3) Many of the graves in the church were covered with sand.  Apparently they have a tradition of removing all plants from the grave and spreading new sand once a year.  There was a big pile of sand in the graveyard for this purpose.

Because it was the wedding of a cousin, the family that I knew was one forth of the family there.  Half of them were the groom's family, and one forth were the family of my uncle, who I had sometimes heard about but had never seen.

My cousin is a great person, and I was impressed with the man she chose to marry.  I know that they will have a good future.  I do not mean any of what follows to be insulting.  If anything, it shows how strange and different I and my family are.  I have my prejudices, and my opinions on what makes a good life, and I understand that other people think differently.  I mention these things to show that I was experiencing a kind of culture shock.

The wedding was perhaps the greatest concentration of smokers that I have been exposed to in over a decade.  The reception was like traveling several decades back in time.  None of the sodas were diet, and most of the bread was lily white.  The 'groom's cake' was a tower of ten dozen Krispy Kreme donuts.  The other attendees of the wedding made everyone on my side of the family look like a health fanatic.  I was not the only one who commented on this.

After eating like them for two days, I felt slightly ill.  Partly this was my own fault; I made very little effort to keep to my normal diet and I usually have a 'When in Rome' attitude to joining festivities.  After the wedding, everyone from my side of the family went to my grandmother's house to relax and socialize.  My aunt and uncle went to the Whole Foods Market, bought a lot of fancy veggies, feta cheese, and olives, and made a big salad for dinner.  It was exactly what we all needed, and I felt a lot better the next day.

Many of the people at that wedding probably have no idea what it is like to feel healthy or be healthy.  They cannot understand just how much better and more alive you feel after eating a diet of mostly fruits, vegetables, and nuts, getting yourself to your proper Body Mass Index.  Healthy living is simply not a priority, or part of the culture.

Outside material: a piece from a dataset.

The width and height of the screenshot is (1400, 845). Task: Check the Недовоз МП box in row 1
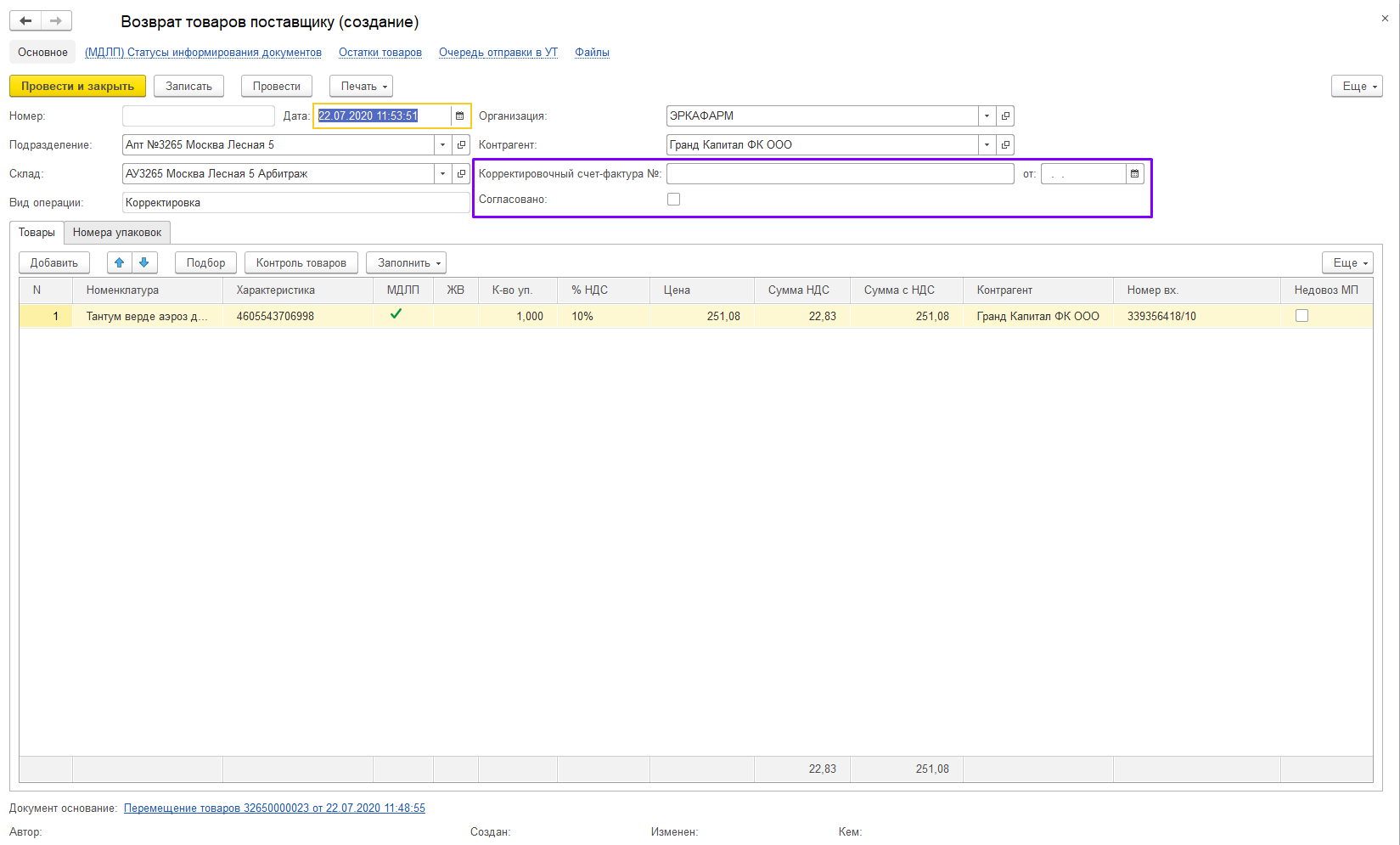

But if I ever got in a fight, I would want them on my side.  And if I ever got in trouble, I know that I could count on their help.  If civilization ever collapsed, they would have a much better chance of surviving than most people.  Different people, indeed different cultures, have their strengths and weaknesses.  Being good at one thing does not imply being good at other things.  The structure of our modern world rewards a certain kind of thinking, but that does not imply that this kind of thinking is superior.

6 comments:

Anonymous said...

Hear, hear! Different doesn't mean wrong, it just means different. It sounds like part of your family subscribes to the Good Ole' Boy philosophy - they may smoke a carton a day but they'd give you the shirt off their backs without a moments' hesitation.

Anonymous said...

Yep, those folks would be the ones you want in a fight. And no matter what the joy or misfortune, you would likely get more donated green bean casseroles and dinner rolls than you can handle...

e

Anonymous said...

wait, I have to wonder, if there was a paucity of even pawnshops, just how did they find a Whole Foods?

e

Alleged Wisdom said...

My grandmother's house is two hours away from where the wedding was held. My grandmother practically lives in a suburb of Birmingham. My cousin lives near the Mississipi border.

Leslie said...

I hated to miss Sam's wedding, but 10 hours with 2 kids was a bit much. It's fun to hear your observations.

Random Internat Person said...

You can't discount the cultural role that food plays in the south, particularly in celebration. Killing the fatted calf perhaps?